= WHAT THE EXERCISE ASKS =
Pull out each line of the data below that includes the word "Stivali".

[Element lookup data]
----------------------------------------
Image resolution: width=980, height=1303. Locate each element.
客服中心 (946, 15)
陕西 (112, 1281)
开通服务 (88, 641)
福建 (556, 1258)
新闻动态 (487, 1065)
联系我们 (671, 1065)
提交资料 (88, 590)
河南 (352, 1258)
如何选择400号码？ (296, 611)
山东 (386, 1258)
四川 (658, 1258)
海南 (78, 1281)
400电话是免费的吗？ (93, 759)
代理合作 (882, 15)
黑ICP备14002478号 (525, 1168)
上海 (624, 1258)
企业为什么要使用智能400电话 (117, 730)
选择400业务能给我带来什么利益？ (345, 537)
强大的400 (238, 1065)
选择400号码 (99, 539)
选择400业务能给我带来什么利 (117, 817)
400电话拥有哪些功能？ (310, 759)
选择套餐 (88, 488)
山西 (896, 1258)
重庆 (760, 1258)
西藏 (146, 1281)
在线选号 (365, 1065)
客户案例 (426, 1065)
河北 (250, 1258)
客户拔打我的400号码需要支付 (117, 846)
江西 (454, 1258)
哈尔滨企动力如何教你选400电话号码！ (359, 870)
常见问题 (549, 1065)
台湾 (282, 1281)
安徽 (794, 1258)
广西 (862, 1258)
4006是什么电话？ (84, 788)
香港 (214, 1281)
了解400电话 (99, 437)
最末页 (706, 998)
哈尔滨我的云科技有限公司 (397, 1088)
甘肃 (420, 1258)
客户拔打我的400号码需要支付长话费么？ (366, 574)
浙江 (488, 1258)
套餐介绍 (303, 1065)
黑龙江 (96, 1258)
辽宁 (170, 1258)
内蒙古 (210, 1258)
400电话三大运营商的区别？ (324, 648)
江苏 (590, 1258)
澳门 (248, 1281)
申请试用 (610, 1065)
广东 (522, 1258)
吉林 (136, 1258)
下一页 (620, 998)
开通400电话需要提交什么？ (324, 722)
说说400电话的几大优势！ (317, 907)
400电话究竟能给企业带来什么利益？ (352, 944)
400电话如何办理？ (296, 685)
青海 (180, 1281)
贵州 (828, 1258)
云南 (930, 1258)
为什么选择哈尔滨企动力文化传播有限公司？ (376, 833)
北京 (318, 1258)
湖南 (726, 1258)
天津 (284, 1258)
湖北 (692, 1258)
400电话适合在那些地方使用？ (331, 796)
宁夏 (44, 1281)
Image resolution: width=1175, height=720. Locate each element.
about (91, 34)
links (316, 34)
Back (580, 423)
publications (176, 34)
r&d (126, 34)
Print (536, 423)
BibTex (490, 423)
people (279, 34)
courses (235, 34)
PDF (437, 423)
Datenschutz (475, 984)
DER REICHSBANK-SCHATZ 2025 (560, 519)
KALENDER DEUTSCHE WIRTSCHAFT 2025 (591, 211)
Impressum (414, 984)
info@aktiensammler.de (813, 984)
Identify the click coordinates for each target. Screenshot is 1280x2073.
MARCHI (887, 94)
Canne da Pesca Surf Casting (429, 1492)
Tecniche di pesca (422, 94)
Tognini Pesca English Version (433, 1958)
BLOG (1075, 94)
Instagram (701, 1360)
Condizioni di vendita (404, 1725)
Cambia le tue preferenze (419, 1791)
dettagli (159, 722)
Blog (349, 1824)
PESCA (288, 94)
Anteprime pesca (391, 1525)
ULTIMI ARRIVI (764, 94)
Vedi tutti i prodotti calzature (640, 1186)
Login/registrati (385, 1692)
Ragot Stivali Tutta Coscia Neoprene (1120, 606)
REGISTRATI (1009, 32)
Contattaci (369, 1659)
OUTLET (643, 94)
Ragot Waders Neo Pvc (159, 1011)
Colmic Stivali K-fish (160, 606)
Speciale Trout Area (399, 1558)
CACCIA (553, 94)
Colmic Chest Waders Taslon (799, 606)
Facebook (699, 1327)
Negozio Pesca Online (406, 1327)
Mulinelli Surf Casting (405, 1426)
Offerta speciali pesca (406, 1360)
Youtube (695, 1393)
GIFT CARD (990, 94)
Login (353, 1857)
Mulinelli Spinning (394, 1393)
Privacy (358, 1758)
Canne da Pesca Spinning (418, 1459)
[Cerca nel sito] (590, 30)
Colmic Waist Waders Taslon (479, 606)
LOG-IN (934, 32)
----------------------------------------
= SOLUTION FOR THIS EXERCISE =
Ragot Stivali Tutta Coscia Neoprene (1120, 606)
Colmic Stivali K-fish (160, 606)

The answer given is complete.